For an API platform that occasionally experiences bursts or unusual traffic, you might use real-time logs selectively. During normal operations, you rely on standard logs. But during a product launch or promotional event, you enable a real-time log configuration to watch for anomalies in real time. Once the event ends, you disable it and let standard logs handle the routine analysis.

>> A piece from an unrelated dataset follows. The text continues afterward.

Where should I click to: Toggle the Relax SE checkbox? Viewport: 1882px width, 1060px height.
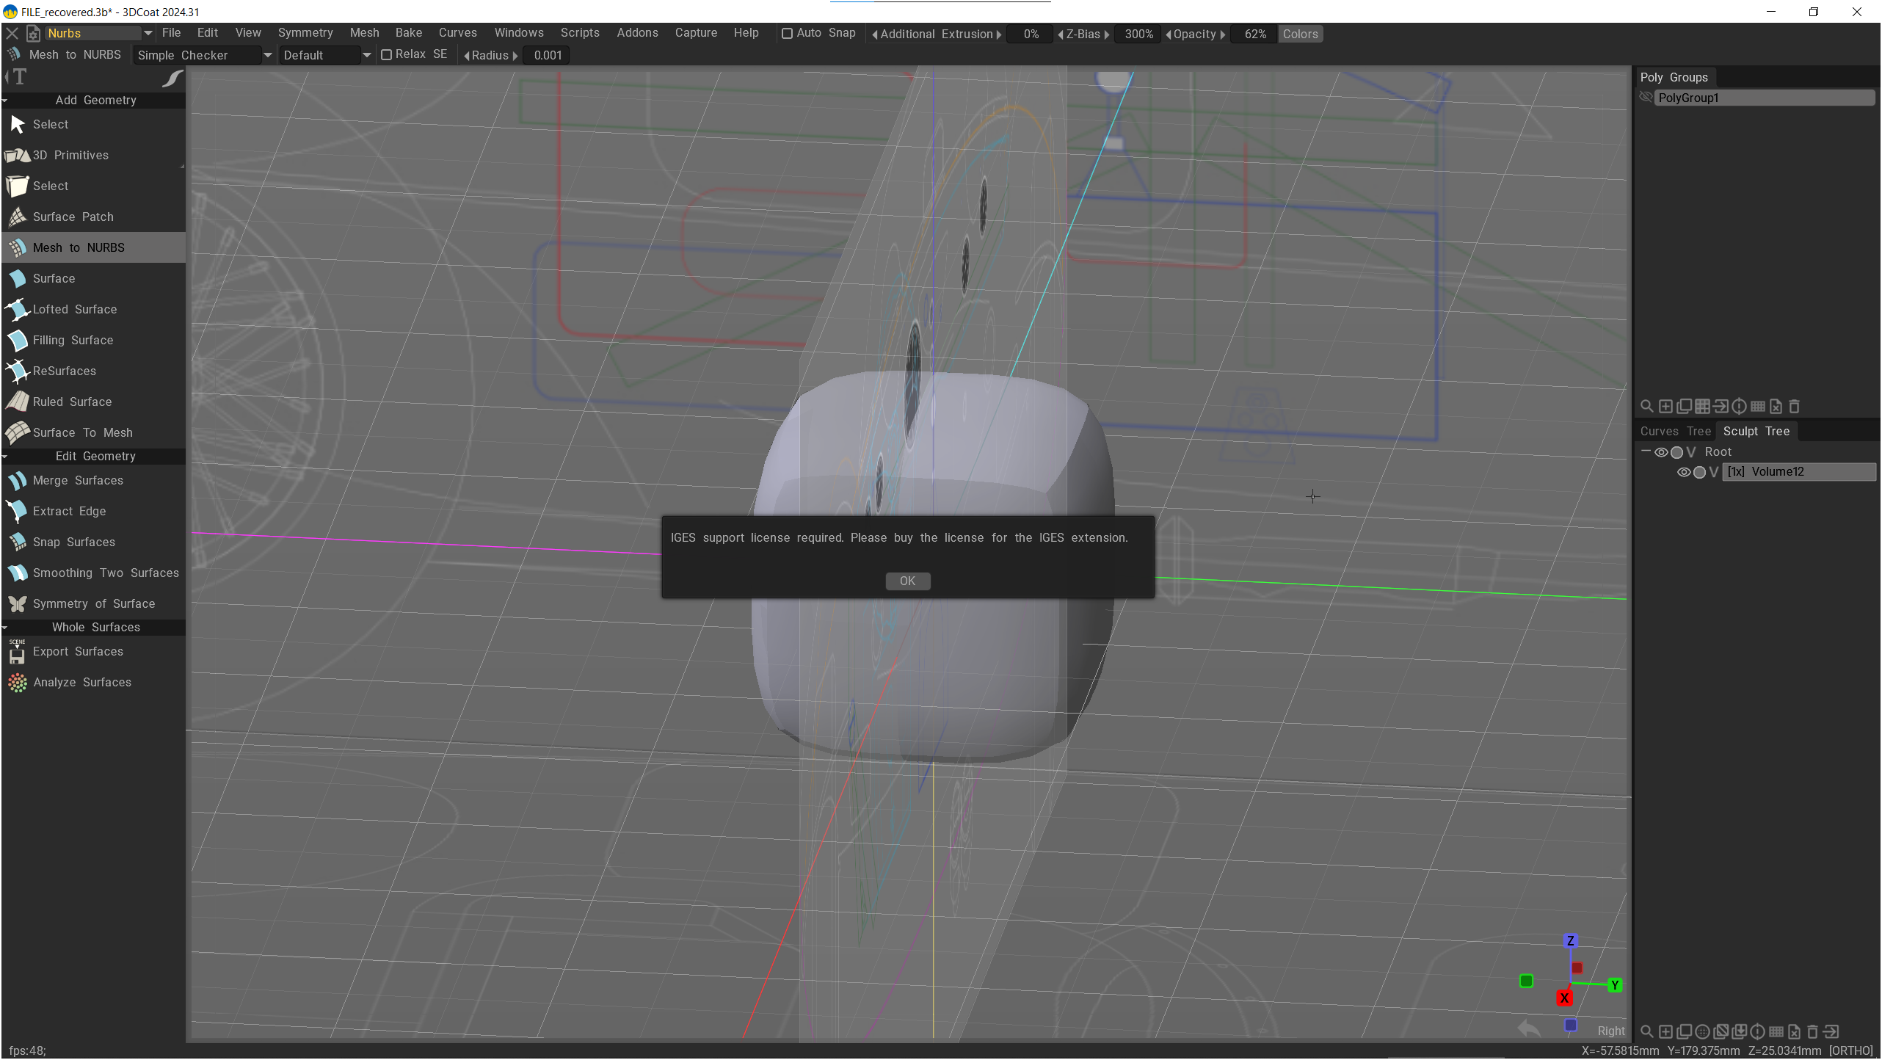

When setting up logging, follow these practices: First, use meaningful S3 prefixes and partition structures for standard logs so queries don’t scan unnecessary data. Second, for real-time logs, choose a sampling rate that balances visibility with cost; 5–10% is often a good starting point for high-traffic distributions. Third, define the minimum set of fields you actually need for real-time logs; every field you exclude reduces costs and processing overhead. Fourth, set up log retention policies in S3 to avoid indefinite storage costs; most compliance requirements don’t mandate keeping logs forever. Fifth, use CloudWatch metrics or dashboards to monitor your logging infrastructure itself: Are Lambda processors keeping up with Kinesis records? Are your Athena queries completing successfully?
Conclusion#
CloudFront’s two logging mechanisms solve different problems, and understanding their trade-offs is essential for building observable systems on AWS. Standard access logs are your cost-free, comprehensive audit trail—the complete record of every request. Real-time logs are your operational heartbeat, streaming data through Kinesis for immediate detection and response. Neither is objectively better; they’re complementary tools suited to different needs. A mature logging strategy often uses both: standard logs for compliance, forensics, and batch analytics, and real-time logs for anomaly detection and operational alerting. By configuring logging thoughtfully and querying it strategically, you gain the visibility needed to optimize performance, troubleshoot issues, and maintain the reliability your users expect.